Me alegrou pensar que Sansa ainda visitava Rhaella, que nunca a havia abandonado naqueles quatro anos.
— Venha! — Jon segurou minha mão — Quero te mostrar tudo!
Naquela tarde eu conheci o meu lar. Andei atrás de Jon, que ia me mostrando tudo com um grande sorriso. E eu seguia absorvendo os detalhes, enquanto a mãozinha de Rhaella seguia presa à minha e seus passinhos entrosavam com os meus. Ela, assim como o pai, me narrava tudo, todos os lugares que descobria naquele castelo e tudo que haviam vivido antes de eu voltar de Essos.

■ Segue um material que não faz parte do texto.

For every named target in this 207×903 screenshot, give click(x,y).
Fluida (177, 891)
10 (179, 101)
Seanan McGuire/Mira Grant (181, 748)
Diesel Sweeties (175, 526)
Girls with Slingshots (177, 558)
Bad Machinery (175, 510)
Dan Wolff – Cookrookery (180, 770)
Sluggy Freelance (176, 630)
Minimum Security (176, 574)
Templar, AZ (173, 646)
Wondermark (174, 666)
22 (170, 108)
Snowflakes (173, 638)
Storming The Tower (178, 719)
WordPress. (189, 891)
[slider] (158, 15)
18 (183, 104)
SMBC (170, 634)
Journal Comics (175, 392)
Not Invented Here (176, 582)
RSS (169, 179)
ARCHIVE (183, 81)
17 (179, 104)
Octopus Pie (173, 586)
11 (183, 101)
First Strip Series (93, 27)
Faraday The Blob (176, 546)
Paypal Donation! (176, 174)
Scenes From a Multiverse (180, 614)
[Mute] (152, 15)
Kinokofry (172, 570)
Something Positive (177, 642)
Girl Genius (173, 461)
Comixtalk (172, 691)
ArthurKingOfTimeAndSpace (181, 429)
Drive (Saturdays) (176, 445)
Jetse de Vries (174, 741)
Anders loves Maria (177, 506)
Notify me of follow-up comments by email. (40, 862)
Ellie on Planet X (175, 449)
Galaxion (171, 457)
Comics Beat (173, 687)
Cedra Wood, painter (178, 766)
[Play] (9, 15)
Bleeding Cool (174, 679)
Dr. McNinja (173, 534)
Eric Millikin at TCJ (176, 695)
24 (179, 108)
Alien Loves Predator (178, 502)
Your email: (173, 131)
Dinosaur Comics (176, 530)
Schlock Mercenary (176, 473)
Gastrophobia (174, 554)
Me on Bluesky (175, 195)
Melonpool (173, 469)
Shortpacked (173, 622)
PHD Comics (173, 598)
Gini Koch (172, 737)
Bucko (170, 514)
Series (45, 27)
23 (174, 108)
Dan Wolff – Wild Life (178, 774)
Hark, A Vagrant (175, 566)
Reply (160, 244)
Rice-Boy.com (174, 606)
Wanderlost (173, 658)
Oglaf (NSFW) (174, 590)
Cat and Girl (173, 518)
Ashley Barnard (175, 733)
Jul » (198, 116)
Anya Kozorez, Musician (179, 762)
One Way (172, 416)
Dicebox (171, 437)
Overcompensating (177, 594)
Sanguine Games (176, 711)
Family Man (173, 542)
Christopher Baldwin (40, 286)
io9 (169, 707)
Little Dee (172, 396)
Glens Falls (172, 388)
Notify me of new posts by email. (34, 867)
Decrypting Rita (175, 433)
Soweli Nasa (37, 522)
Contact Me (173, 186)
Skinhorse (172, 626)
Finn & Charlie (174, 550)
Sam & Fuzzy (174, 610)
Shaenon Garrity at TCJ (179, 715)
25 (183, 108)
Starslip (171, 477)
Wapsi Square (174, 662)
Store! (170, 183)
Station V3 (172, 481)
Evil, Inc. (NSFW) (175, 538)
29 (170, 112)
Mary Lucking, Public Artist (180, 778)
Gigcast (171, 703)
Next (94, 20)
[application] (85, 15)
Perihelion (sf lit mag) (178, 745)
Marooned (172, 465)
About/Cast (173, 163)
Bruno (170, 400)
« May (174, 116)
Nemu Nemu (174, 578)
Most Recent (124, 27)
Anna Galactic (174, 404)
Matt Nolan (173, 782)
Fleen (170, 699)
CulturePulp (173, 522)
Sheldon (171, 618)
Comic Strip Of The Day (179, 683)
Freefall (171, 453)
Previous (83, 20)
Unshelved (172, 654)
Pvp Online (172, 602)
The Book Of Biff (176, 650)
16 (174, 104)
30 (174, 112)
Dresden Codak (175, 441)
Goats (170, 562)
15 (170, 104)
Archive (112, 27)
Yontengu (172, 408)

Não havia muitos servos no castelo, a maioria era composta por imaculados. Algumas mulheres dothrakis cuidavam de Rhaella e brincavam com ela ao ar livre. Minha garotinha costumava dar bastante trabalho à elas, pois gostava de brincar com espadas e de dormir no ninho dos dragões sob a luz das estrelas.
Quando a coloquei na cama para dormir, Rhaella me olhou desconfiada pelo canto do olho.
— Quando eu vou te ver de novo, mamãe?
Aquela frase me deixou tão triste... Me lembrou de quando eu não sabia a resposta. Então acariciei seus cabelinhos prateados, jogando-os sobre o travesseiro em que ela estava encolhida
— Amanhã e por todos os dias, meu amor.
Ela não mudou a expressão de desconfiança.
— O que tem, Rhaella? Conte à sua mãe.
— E se nós estivermos sonhando agora? — Ela cochichou com medo e lágrimas quiseram brotar de seus olhinhos de lua — E se eu acordar sozinha? E se a senhora acordar do outro lado do mundo, mamãe?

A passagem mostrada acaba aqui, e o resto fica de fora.